| What to do |
Substitute "Display size" for "Screen dimensions" in every row below and give the rows again with nothing else changed. Omit the pictures from your answer.

Target pointing data:
══════════

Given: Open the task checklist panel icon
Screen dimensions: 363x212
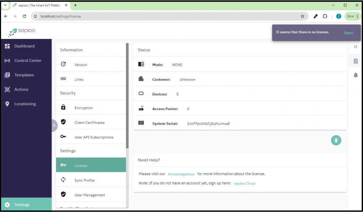Looking at the screenshot, I should (356, 61).
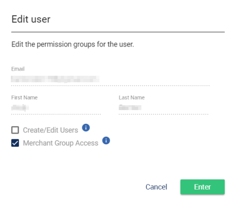236x206 pixels.
Task: Click the dotted underline below First Name
Action: 56,114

══════════

| Solved problem |
Given: Open the task checklist panel icon
Display size: 363x212
Looking at the screenshot, I should (356, 61).
236x206 pixels.
Task: Click the dotted underline below First Name
Action: 56,114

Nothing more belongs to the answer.